**Provided records:**
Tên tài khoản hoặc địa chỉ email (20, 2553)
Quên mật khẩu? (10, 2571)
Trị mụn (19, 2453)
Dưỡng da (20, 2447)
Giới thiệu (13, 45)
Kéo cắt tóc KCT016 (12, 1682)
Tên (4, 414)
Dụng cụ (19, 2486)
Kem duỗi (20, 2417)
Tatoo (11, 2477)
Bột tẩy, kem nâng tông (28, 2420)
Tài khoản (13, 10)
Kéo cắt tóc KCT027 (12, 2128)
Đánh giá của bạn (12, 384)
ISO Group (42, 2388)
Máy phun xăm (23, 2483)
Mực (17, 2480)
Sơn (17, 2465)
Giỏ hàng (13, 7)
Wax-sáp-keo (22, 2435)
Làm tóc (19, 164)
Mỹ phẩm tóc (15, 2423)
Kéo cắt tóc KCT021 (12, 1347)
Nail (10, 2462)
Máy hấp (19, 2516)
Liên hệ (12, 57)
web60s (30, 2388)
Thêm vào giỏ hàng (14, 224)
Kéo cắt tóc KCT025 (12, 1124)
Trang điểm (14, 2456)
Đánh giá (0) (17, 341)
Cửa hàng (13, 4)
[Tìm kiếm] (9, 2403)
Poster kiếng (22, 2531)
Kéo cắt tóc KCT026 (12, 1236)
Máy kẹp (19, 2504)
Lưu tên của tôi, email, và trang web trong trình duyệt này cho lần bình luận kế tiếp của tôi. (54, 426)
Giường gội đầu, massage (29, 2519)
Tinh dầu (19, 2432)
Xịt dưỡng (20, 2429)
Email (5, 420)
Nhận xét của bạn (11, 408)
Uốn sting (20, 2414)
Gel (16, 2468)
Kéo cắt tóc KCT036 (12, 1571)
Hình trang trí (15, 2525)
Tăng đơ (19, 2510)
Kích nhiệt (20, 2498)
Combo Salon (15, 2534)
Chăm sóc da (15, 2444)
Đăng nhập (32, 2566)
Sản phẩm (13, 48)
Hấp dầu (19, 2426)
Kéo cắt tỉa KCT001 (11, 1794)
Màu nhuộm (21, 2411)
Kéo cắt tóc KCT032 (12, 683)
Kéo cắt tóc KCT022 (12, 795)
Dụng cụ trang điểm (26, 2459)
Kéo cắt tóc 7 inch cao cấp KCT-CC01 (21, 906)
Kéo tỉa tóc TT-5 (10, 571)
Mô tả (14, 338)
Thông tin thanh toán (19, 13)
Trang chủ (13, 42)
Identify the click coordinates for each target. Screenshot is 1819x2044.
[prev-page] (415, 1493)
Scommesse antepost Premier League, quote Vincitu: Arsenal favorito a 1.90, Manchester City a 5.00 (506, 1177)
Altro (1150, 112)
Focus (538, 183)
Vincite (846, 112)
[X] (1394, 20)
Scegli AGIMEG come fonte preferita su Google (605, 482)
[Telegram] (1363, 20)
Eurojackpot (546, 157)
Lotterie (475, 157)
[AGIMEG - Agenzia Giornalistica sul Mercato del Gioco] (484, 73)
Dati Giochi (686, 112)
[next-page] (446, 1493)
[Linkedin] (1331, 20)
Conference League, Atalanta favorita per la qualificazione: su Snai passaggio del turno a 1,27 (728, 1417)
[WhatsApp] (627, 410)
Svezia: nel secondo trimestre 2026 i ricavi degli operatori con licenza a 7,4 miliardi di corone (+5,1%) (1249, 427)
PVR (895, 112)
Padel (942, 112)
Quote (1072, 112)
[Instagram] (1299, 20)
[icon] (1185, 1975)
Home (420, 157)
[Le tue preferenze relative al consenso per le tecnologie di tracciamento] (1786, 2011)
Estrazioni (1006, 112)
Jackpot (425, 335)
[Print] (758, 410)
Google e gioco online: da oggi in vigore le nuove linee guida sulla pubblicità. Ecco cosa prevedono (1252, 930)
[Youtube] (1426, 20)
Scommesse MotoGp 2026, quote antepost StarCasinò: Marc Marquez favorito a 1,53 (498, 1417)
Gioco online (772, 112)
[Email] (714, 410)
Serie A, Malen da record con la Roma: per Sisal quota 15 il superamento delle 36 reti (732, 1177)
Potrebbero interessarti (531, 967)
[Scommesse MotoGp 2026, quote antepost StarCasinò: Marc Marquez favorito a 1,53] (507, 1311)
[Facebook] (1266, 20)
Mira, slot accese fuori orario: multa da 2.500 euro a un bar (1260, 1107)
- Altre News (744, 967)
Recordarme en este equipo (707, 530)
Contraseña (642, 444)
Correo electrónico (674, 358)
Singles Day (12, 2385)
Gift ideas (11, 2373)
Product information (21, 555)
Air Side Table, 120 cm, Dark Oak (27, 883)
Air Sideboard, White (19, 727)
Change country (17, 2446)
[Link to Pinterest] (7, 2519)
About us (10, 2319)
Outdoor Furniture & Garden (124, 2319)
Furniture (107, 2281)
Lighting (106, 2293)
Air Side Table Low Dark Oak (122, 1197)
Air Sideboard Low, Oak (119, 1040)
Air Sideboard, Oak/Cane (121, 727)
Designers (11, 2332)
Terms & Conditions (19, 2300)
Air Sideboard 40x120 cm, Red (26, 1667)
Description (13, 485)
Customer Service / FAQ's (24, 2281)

**Task brief:**
Output the lines above exactly, but only those between the line holding "Sản phẩm (13, 48)" and the line holding "Trang chủ (13, 42)", inclusive.

**Response box:**
Sản phẩm (13, 48)
Hấp dầu (19, 2426)
Kéo cắt tỉa KCT001 (11, 1794)
Màu nhuộm (21, 2411)
Kéo cắt tóc KCT032 (12, 683)
Kéo cắt tóc KCT022 (12, 795)
Dụng cụ trang điểm (26, 2459)
Kéo cắt tóc 7 inch cao cấp KCT-CC01 (21, 906)
Kéo tỉa tóc TT-5 (10, 571)
Mô tả (14, 338)
Thông tin thanh toán (19, 13)
Trang chủ (13, 42)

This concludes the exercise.